A quick scan of the daily news these days will typically feature two things about teaching. First, there are teacher shortages across America as educators seem to be abandoning the field like investors dropping virtual currency. Second, you’ll inevitably find mea culpas from teachers who have recently quit talking about the mounting and daunting challenges facing modern educators. It’s true enough. Teachers are now required to be part mentor, part doctor, part counselor, part parent, part friend, part disciplinarian, and part statistician, all while adjusting and modifying curricula to account for ever more varied learning styles and disabilities for the most diverse group of students ever served by the American education system.
No problem, right?
As with all things, there are plenty of reasons to quit, plenty of reasons to fail, and like I’ve told my students for years, you don’t even have to explain those things. The reason they make movies about people who overcome incredible odds to be successful is because those cases are rare. They involve exceptional people doing exceptional things, but we don’t often see movies made about exceptional teachers. People leaving the field is headline news, but those who stay seem to be less interesting. Those who stay have found a purpose, a “why,” and that’s what keeps us coming back day after day to face the aforementioned challenges head-on.
Use The Force, Luke!
The most popular stories throughout the world all fall under the same literary category. It’s called the hero’s journey, and it applies to Luke Skywalker, Harry Potter, Pete “Maverick” Mitchell, Katniss Everdeen, Frodo Baggins, heck even Jesus of Nazareth. We are inspired by people who have overcome great obstacles, survived great tragedies, and lived to fight another day. Teachers can also fill this role for students, and the need for us to do so is greater than ever. Our “why,” or why we teach, is what keeps us coming back, and it’s something we should share with our students.

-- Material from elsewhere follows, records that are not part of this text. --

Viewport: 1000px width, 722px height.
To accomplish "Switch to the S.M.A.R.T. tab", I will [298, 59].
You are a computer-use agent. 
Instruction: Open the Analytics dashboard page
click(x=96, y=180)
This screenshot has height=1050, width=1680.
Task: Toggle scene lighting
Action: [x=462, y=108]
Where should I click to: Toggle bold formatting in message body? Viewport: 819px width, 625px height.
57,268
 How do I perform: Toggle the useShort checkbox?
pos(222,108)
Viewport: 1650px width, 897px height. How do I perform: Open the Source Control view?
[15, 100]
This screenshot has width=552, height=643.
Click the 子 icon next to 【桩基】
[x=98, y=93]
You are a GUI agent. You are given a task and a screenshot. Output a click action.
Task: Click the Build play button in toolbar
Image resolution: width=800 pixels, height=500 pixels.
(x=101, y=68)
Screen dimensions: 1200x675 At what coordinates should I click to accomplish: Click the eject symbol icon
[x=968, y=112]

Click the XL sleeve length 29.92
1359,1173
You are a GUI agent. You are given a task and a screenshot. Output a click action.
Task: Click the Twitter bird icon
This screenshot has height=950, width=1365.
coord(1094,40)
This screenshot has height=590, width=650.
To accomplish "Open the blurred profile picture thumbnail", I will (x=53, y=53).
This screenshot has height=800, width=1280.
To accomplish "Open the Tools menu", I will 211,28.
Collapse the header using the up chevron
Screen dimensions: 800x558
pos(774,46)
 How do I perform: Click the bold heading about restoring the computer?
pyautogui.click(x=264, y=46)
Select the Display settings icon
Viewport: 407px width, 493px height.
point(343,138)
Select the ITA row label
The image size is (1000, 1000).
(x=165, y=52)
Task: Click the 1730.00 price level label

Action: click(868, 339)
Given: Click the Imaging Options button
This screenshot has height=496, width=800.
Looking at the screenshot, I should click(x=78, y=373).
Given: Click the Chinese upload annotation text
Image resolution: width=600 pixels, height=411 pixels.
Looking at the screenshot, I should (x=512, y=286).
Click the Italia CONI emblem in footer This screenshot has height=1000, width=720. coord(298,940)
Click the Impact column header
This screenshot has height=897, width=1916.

Letting a student know you care about them, you’re interested in their interests and you’re there when they need to talk opens a magical door into a different world. In that world, education becomes relevant, learning becomes fun and we have what is being called “immediacy” in educational parlance. When students feel their teachers are relatable and accessible it creates a cohesive environment for The Force to flow and magic to happen. The classroom becomes a safe space where all of the issues that can derail a lesson begin to melt away, a place that is conducive for all learners.
Beware the Dark Side!
Achieving immediacy sounds easy enough, but make no mistake, it’s a challenge. Teachers still have a rigorous schedule of curriculum to cover in preparing for the next standardized test. We can also fall into one of the quick and easy archetypes that often lead to failure. The popular teacher, for example, builds relationships easily but might struggle to enforce necessary boundaries. The apathetic teacher, on the other hand, has allowed the many changes and additional responsibilities that come along with the job to burn them out. The shy teacher may have a strong command of the subject matter, but struggles to build relationships and is just as susceptible to failure as an apathetic counterpart. Finally, there’s the oh-so-strict teacher, who has a “my way or the highway” mentality and runs class like a drill sergeant. Falling into one of these roles leads to the Dark Side. What’s needed is a delicate balance of setting boundaries, building relationships, owning your subject and keeping the constant changes and duties in perspective.
“We had each other. That’s how we won.” – Lando Calrissian
There is another critical factor in this complicated equation, and it cannot be overvalued. For a campus to be successful there has to be an environment of cooperation and teamwork, with everyone pulling their share of the load. The administration has to set that tone in a positive and motivational way, but also must hold everyone equally accountable. Teachers have to take their responsibilities to the school as seriously as they take their responsibilities to their students. Under such circumstances, where everyone feels safe, supported and set up for success, amazing things can happen. Teachers don’t want to quit in those environments. Teachers want to quit when the environment is toxic, they forget their “why” and they allow the Dark Side to dominate their destiny.
In those situations, the students are the biggest casualties.